The Bank of England is expected to announce a further rise in interest rates today.
Economists have widely predicted that the Bank's monetary policy committee (MPC) will increase rates to five per cent, after previously raising them to 4.75 per cent in August.
Analysts believe that policy makers will opt for a further quarter per cent hike, which will take the base rate of interest to its highest level in five years, amid concerns that inflation remains above the government's target of two per cent.
Despite a drop in September, inflation is currently running at 2.4 per cent, having been fuelled by rising household utility bills and petrol prices and MPC members are reportedly concerned that it could rise even further as a result of higher wage demands in the forthcoming pay round.
Bank of England governor Mervyn King told a parliamentary committee last month that a rise in interest rates was "not a done deal" and that "plenty of uncertainties" remained over inflation, in comments made after minutes from the MPC's last meeting showed that two members had voted for an increase in the cost of borrowing.
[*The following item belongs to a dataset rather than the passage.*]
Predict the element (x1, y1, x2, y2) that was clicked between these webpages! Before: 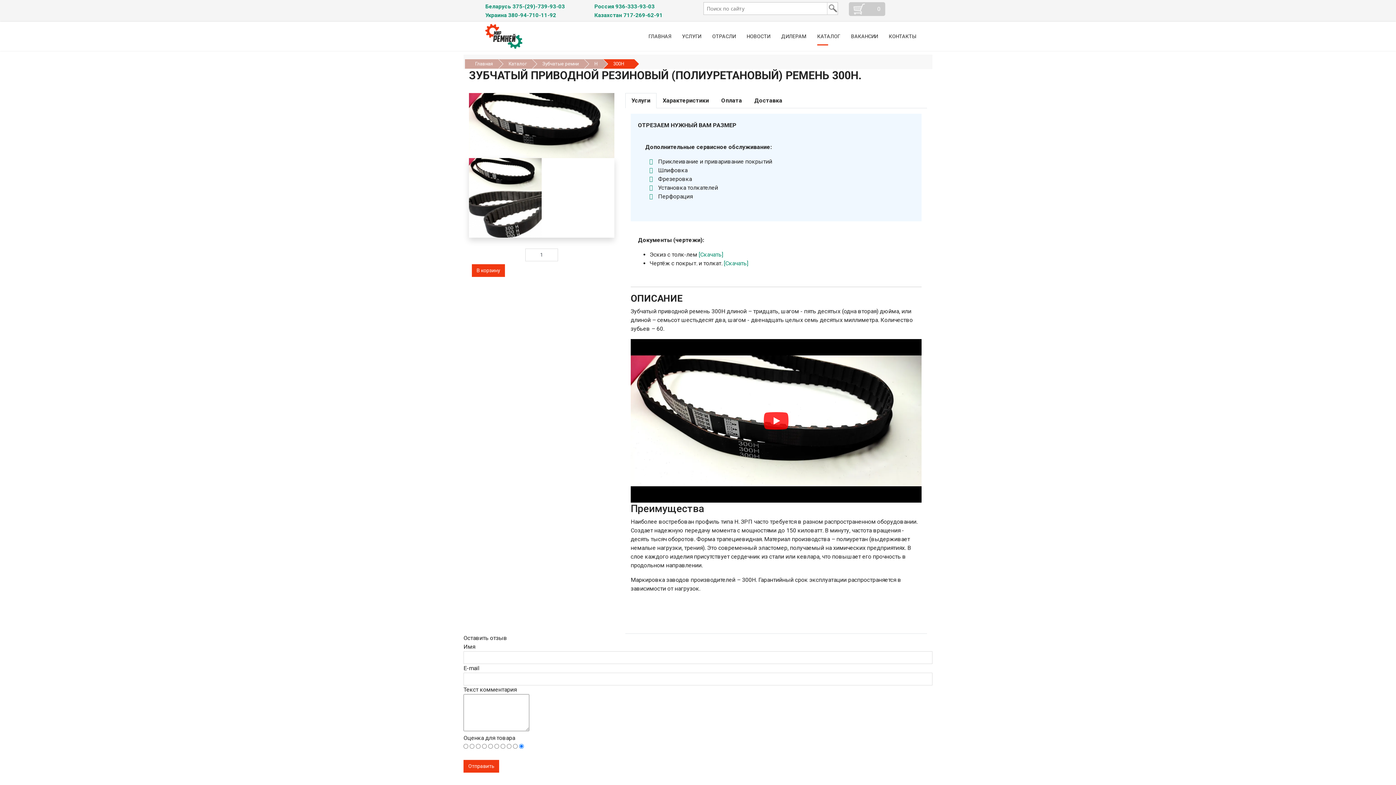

Nonetheless, amid signs that economic growth has continued and house prices have held up, economists say that it is almost certain that the MPC will announce a rates rise when it reveals its decision at 12:00 GMT today.
Fears that an interest rates rise could result in a slowdown in consumer spending have also been quelled by recent surveys, with the latest analysis by building society Nationwide showing that consumer confidence bounced back in October, with its consumer confidence index rising 98 points last month, up nine points from September and following a disastrous rating in August of 83.
Some analysts claim that the question is not whether the MPC will opt to raise interest rates today, but whether they will implement further rises due to inflation concerns in the future, a move which would hit homeowners and borrowers.
"A 0.25 per cent hike in official rates to five per cent looks virtually unstoppable today," said Philip Shaw, a spokesman for Investec Securities.
"The real debate is where rates head beyond November," he added.